Investments in VCTs benefit from a 30 per cent income tax relief if held for five years, while all capital gains from the investments, and all income received is free of tax.
But Venture Capital Trusts can only invest in unquoted companies, including companies listed on the Alternative Investment Market (AIM).
For the advisers who used VCTs, the typical amount invested in the products on behalf of each client was between £10,000 and 50,000, according to the data.
More than half of advisers said the major determining factor in their choice of VCT for clients was the length of time the VCT has been around.
Apart from the obvious ability to look at the track record of the fund manager, older VCTs tend to be at the stage where investments made many years ago are “maturing” and so there is greater certainty about returns.
Due to the tax breaks, there is no secondary market in VCT shares, that is, there is very little chance of selling them before the five years are up, because a buyer won’t get the tax break, so instead will buy newly issued VCT shares to avail of the tax break.
Chris Hutchinson, the long-serving manager of the Unicorn AIM VCT, said the fund raising climate hasn’t been particularly negatively impacted by the economic uncertainty this year, while he believes people are much more open to investing in early stage companies as a result of the pandemic.
John Davies, who runs the Seneca VCT, said many opportunities have arisen this year because some investors are saying to companies: “If you have any exposure to Covid in your business at all, we don't want to know, but we would be more flexible than that.”
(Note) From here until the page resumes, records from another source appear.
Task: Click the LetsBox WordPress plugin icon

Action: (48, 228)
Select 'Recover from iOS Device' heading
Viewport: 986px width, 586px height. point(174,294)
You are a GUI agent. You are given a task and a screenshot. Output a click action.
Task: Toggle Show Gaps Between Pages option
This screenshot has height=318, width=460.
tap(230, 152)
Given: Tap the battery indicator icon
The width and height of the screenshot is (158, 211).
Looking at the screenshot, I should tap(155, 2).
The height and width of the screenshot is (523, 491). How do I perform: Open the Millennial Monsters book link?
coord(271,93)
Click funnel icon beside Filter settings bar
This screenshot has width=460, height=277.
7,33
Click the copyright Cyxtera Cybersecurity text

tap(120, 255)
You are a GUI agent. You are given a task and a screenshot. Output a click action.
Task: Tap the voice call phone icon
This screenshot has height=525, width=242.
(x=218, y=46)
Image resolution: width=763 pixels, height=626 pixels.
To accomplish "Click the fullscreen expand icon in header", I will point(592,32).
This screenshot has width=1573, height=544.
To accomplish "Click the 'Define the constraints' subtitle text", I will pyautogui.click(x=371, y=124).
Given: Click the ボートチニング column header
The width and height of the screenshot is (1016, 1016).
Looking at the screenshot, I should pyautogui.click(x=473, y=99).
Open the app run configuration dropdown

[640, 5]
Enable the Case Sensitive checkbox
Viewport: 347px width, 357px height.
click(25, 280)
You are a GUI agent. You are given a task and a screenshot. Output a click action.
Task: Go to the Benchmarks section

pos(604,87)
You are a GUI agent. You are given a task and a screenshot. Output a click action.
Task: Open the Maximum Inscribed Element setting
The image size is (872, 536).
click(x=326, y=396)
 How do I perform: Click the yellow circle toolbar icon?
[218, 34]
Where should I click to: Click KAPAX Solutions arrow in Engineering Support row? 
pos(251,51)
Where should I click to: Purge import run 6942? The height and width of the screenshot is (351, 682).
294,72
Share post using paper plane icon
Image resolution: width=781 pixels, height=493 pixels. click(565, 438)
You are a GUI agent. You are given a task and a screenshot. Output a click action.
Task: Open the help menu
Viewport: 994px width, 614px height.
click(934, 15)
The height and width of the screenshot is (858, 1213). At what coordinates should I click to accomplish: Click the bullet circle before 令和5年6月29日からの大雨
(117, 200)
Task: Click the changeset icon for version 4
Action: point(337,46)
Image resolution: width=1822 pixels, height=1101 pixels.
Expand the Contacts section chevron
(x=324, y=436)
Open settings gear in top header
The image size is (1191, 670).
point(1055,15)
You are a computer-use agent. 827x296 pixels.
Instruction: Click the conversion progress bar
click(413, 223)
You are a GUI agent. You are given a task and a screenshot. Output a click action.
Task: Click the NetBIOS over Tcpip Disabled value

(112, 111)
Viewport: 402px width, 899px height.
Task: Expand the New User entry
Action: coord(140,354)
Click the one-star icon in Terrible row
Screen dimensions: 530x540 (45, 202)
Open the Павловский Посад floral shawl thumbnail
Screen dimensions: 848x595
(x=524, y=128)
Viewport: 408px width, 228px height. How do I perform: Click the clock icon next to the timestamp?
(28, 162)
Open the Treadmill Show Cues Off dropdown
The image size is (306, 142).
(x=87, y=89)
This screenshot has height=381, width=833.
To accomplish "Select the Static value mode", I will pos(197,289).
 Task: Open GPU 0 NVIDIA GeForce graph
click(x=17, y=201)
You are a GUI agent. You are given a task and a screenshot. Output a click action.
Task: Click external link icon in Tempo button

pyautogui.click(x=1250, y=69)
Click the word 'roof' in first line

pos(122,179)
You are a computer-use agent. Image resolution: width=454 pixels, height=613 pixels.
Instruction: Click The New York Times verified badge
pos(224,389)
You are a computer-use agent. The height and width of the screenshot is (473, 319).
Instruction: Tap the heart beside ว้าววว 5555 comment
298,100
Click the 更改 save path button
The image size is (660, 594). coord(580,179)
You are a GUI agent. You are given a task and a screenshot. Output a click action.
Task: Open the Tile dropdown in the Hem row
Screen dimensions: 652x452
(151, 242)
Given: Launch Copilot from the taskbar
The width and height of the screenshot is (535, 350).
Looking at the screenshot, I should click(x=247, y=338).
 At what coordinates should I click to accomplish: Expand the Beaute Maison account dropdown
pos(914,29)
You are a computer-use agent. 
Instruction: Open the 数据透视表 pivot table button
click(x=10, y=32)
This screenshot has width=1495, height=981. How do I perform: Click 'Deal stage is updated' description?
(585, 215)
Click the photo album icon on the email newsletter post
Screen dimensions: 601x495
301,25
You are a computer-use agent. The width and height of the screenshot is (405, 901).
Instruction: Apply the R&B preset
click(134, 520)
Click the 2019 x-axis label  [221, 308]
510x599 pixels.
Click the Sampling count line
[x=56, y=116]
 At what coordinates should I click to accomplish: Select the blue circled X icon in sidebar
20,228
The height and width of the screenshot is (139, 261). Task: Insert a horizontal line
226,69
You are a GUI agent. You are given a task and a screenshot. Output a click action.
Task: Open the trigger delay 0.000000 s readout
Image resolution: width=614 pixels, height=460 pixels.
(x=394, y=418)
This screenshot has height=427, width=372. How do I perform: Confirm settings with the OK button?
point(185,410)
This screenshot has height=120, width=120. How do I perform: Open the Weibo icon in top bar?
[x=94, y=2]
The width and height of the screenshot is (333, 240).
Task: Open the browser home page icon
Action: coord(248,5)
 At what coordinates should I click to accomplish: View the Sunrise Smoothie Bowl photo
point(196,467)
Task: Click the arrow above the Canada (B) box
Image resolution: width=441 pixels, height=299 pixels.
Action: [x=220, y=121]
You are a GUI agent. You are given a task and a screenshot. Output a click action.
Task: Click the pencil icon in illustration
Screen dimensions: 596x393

Paul Latham, managing director at VCT provider Octopus, said fundraising across the range of the company's three VCTs has been “solid” this year, and has picked up markedly more recently, as clients have become more used to the world of the pandemic, having been wary when the crisis began.
He said the VCT sector as a whole raised about £700m of new capital every year, but “the opportunity is growing faster than that, there are a lot of companies starting up. And a lot of the changes in society will be permanent, and that helps smaller companies.”
He added that he finds less competition on good investments in the English regions.